*** Data to process ***
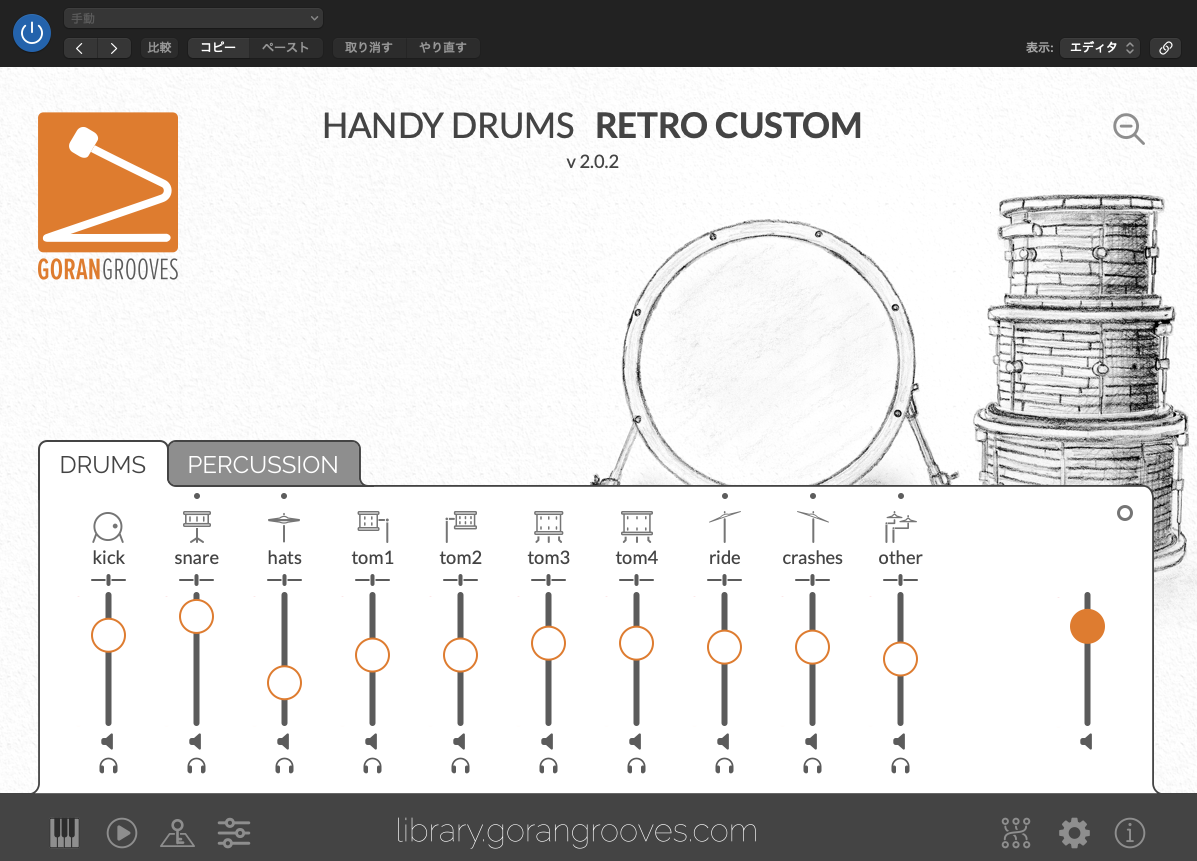The image size is (1197, 861).
Task: Open the mixer sliders icon
Action: (234, 832)
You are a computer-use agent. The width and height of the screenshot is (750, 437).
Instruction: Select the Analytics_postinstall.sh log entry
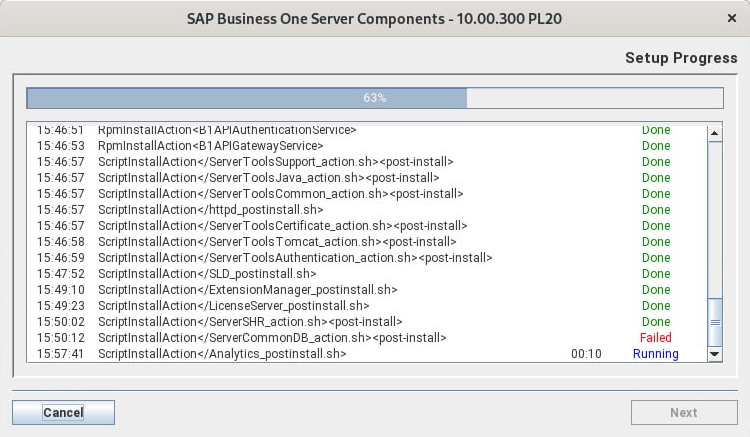click(222, 354)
*** End of Data to process ***
> [Problem statement]: Leave out the pictures, and please output only the lines from the line that contains "Instruction: Select the" through the end of the data, both ends included.

> [Response]:
Instruction: Select the Analytics_postinstall.sh log entry
click(222, 354)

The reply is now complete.